Researcher Eli J. Finkel of Northwestern University and his colleagues discovered “The Marriage Hack” when they were studying marital satisfaction. Finkel talked about the magic of the Marriage Hack at TEDxUChicago. (You can watch his talk in the video above.)
Couples in the study conducted by Finkel and his colleagues filled out questionnaires about their marriages every four months for two years. In the second year of the study, half of the couples did The Marriage Hack. Their questionnaires included these additional writing exercises:
- Participants wrote about the most recent conflict in their marriage from the viewpoint of an objective third party who wants the best for everyone.
- They were then asked to write about any obstacles they might face in trying to take on this outside perspective.
- Finally, they wrote about ways they could overcome those obstacles.
The exercise took just seven minutes, and couples did the exercise three times over the course of the year.

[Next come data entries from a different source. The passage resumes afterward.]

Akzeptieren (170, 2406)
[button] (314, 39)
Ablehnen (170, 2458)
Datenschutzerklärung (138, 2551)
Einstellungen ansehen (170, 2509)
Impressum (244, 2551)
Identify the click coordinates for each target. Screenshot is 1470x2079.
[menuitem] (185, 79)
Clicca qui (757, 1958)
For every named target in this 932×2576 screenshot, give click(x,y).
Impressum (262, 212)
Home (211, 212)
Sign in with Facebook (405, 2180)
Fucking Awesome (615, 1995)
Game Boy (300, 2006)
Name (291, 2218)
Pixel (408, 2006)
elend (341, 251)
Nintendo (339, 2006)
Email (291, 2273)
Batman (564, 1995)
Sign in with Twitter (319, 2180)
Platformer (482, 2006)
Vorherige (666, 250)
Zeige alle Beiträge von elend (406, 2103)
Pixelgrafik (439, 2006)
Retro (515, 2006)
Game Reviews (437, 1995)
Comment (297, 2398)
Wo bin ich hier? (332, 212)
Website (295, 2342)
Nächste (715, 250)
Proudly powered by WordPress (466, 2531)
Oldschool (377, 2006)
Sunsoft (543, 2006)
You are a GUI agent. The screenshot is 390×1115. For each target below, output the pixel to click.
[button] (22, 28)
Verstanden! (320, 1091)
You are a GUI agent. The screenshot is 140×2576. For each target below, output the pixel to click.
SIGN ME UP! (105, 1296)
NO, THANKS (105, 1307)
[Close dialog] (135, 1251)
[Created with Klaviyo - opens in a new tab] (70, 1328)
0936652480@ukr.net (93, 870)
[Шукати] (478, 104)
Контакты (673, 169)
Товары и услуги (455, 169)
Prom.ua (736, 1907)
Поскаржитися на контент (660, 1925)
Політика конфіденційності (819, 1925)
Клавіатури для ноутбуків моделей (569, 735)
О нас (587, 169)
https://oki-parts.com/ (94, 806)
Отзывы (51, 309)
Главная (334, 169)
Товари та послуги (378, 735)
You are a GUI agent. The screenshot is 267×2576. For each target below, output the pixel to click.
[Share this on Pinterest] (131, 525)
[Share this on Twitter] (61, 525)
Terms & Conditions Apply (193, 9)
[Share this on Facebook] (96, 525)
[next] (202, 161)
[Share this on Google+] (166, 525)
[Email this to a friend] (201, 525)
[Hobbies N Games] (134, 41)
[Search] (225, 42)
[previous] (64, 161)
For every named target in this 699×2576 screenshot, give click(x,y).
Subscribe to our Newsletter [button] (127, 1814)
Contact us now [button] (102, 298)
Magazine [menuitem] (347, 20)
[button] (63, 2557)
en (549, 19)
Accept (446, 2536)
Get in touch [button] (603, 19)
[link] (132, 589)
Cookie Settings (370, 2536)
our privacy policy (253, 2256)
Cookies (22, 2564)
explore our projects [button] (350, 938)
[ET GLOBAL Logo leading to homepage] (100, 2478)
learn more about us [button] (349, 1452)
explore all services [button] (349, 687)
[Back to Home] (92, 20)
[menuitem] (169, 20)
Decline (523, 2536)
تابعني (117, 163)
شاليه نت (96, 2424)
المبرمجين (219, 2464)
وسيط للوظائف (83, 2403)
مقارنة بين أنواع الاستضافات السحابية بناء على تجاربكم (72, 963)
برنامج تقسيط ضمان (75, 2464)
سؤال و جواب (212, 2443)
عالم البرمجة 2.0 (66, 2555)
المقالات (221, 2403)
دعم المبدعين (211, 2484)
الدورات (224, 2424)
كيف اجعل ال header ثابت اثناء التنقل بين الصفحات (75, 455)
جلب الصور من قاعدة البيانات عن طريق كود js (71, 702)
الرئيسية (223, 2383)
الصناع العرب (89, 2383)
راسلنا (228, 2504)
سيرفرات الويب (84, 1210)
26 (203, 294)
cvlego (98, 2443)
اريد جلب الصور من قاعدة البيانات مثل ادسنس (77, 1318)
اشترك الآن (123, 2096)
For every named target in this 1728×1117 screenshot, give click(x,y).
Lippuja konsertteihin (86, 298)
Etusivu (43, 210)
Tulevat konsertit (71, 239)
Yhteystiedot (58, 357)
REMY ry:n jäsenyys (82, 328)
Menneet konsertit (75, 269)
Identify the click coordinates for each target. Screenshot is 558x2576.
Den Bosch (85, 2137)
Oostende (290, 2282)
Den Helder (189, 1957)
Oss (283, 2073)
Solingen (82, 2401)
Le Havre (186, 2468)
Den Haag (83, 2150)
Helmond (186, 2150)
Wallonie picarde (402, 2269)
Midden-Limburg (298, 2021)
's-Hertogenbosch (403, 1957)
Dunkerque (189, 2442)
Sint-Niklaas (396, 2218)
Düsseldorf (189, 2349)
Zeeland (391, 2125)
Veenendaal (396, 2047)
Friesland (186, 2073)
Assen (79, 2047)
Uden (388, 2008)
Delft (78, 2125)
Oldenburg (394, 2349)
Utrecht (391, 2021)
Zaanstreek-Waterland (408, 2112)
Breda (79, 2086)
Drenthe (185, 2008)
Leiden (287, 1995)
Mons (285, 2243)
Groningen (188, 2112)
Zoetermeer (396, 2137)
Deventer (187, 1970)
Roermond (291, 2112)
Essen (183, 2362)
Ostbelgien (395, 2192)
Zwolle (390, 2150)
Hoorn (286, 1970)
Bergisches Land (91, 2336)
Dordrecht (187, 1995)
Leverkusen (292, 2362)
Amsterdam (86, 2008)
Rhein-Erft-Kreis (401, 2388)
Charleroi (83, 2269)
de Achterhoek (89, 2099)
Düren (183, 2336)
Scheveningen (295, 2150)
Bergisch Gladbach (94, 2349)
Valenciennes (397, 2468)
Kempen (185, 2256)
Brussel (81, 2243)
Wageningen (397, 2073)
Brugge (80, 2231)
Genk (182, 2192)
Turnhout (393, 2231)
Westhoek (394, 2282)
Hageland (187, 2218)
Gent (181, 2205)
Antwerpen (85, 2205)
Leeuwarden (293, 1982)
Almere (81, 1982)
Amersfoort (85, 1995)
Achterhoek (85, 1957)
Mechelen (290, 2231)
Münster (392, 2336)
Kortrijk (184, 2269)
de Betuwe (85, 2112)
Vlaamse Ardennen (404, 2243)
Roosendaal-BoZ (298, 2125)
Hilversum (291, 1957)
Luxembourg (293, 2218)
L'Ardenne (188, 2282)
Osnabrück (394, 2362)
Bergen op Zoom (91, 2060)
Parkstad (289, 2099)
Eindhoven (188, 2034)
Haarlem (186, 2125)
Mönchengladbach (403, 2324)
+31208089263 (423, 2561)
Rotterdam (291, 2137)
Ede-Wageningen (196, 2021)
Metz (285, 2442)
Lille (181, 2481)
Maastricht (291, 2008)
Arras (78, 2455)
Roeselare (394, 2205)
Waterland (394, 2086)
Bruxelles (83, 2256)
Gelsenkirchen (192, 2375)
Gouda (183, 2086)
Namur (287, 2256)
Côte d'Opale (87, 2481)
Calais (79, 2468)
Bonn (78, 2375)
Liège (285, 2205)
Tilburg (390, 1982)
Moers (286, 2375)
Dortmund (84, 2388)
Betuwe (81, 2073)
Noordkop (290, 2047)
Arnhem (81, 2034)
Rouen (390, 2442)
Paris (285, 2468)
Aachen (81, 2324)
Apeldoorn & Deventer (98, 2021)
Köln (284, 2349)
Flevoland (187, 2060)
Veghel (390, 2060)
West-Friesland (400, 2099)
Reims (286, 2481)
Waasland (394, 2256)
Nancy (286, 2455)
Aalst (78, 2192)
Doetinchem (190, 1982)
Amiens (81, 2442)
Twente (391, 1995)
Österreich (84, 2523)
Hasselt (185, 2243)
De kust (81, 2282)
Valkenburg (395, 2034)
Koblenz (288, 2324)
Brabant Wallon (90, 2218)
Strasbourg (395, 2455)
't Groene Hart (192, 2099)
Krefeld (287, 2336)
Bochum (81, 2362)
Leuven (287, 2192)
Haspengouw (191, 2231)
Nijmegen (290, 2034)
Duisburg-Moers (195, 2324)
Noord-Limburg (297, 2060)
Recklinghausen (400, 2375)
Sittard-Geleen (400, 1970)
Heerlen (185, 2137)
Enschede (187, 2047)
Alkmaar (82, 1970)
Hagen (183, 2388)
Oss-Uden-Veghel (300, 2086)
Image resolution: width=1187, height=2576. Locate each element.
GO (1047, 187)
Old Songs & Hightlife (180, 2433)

Those 21 minutes had a pretty amazing payoff.
Normally, Finkel says in his TEDx Talk, marital satisfaction declines over time. That’s what happened to all the couples in the study during the first year.And, sadly, it’s what continued to happen to the couples who didn’t do the seven-minute writing exercise in the second year, But for the couples who did the writing exercise, the decline in marital satisfaction stopped.
That’s not because they reduced the number of conflicts in their marriage. What made the difference is that the Marriage Hack writing exercise helped them handle those conflicts more constructively. The payoff happened in every aspect of their marriages —trust, intimacy, even sexual passion. And study participants who practiced the Marriage Hack writing exercise reported feeling less stressed and depressed, and happier overall.
So why is this?
When we fight with our spouses, we get caught up in our own perspective, Finkel says. We focus on all the things we are doing right and even start to feel self-righteous. Chances are, if you’re feeling totally correct and vindicated, and your spouse is feeling the same way about his viewpoint, that’s the recipe for a destructive conflict.
The Marriage Hack writing exercise reminds us of the bigger picture. When we make it a habit to get off our high horse and look at conflict through a different lens, we can defuse anger and build understanding and empathy.
So do you have 21 minutes to strengthen your marriage this year? Happy 2016 and happy Marriage Hacking!